Bit by bit, we're all becoming part of the Rev Share Economy.
I received a check in the mail the other day, oh boy. It was signed by my friend Larry Schwartz, impresario and president of Newstex, the aggregator start-up that smartly saw an opportunity around licensing blogs. In 2005, Larry went out and got re-distribution rights for several hundred blogs, including my modest Content Bridges. Newstex focuses on blogs that may be useful to business. He's now licensed the full-text blog feed to LexisNexis and CanWest's Infomart, a leading Canadian news store.
It's a rev share business, like so many others these days. LexisNexis and Infomart charge their customers for the content. They pay a fee or a revenue share to Newstex. I get a revenue share, based on usage.

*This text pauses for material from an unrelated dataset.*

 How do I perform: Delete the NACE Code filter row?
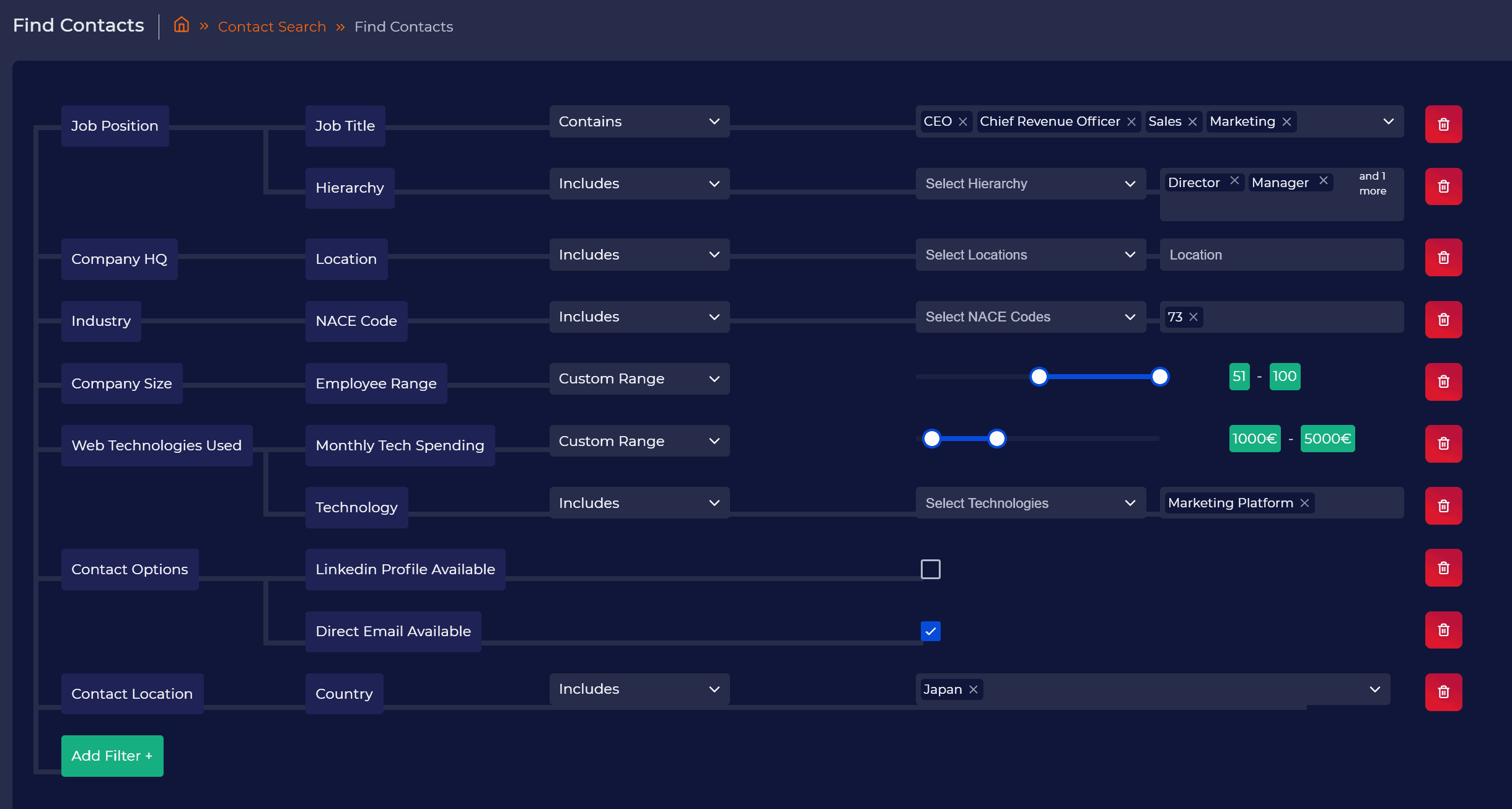(1443, 320)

A rev share of a rev share.
My minor rev share is growing, but the first ones will only pay the price of a meal -- maybe a hearty breakfast with Larry, Paul Gerbino and maybe one other diner at the Carnegie Deli in New York City at the next SIIA event, where can talk about the intricacies of The Bagel and Lox Paradox. Luckily, Content Bridges provides more gainful and more direct compensation.
I got to thinking about this arrangement as I read about the Boston Globe's new contract with its newsroom workers, represented by the Guild. The pact ties future pay increases to this notion: year-over-year revenue increases at the Globe. If you've been following this story, you'll remember that the Globe -- really the New York Times Company, its owner -- first proposed that raises be tied only to revenue increases in the print edition. The Guild contested that, and won the inclusion of digital business increases. Though I find too much about the Boston.com site landlocked in the last century, that inclusion was an essential. The Globe, with its declining print revenues, has joined the tiny but soon-to-grow fraternity of metro dailies that actually lose money year over year. With print revenues in decline there, and largely flat-lining at metros nationally, the only immediate growth engine is online. That growth, which has run in the 30%+ range in recent years, looks like it will slow to the 20% range in '07. Still it's an upside. Put that upside together in Boston with the print downside though, and I wouldn't bet on Globe staffer increases in '07.
The fact that the Guild agreed to tie any pay to revenue at first surprised a lot of us. In our business, the connection between journalism and the dollar is always been a purposely murky one. As journalists, we've enjoyed the murk, and told our readers they profited from it. As managing editor in Saint Paul in the '90s, I remember taking umbrage when unhappy readers would critique a story or its play with the phrase, "you're just trying to sell papers." Uh, no, uh, yes, kind of, you know"; the editor's discomfort with mere commerce.
Of course, we were trying to sell papers, but in our American journalism, we've worked hard not to tie any specific piece of journalism, any one edition of a publication to money. As news executives, we became more comfortable with learning -- then talking -- the marketing talk, as long as we were talking about the enterprise more generally. Maybe that's the line -- between enterprise more generally (whether it's the Pioneer Press, the Boston Globe or Content Bridges) as compared to any specific story or post -- that will become more meaningful as we inch our way into the thicket of the Rev Share Economy. Or maybe newspaper people will become as comfortable with per piece compensation as the small legion of magazine free-lancers out there.
Of course, newspaper people aren't used to joys and sorrows of "at-risk" pay, used to the salaryman and salarywoman employ that we thought would last forever (or at least until retirement). Now, hundreds of riffed newspaper journalists -- I've talked to an uncomfortably large number of 50-something newspaper reporters suddenly forced to take stock of their real skills and real employability beyond their current jobs -- are feeling what at-risk means. They are learning how the new digital content world pays, on rev shares of this fee, and rev shares of how well a story "monetizes," tracked by actual readership.
In a sense, most newspaper journalists are becoming a more direct part of the Rev Share economy, due to the recent Yahoo/newspaper partnerships and Google/newspaper partnerships. What are those, other than complex rev share deals, in which some number of pennies per dollar from advertisers will trickle back down into newspaper coffers, helping cover newsroom salaries. (T-shirt to come?: "Will Write for Rev Share".)
Inevitably, our work, the work of any journalist, or writer, or creator, is rewarded or unrewarded, by a market somewhere. The markets used to be someone else's responsibility. Now the web has removed many, many middleman (and created some news ones like blog aggregators) while making somewhat more transparent what was once hazy. Newspaper and magazine journalists, bloggers, TV and radio reporters and technicians -- we're all being tossed into the thicket. When we look back, we'll see that the Newstex arrangements and the new Boston Globe contract are but early steps in learning new ways to practice an old craft.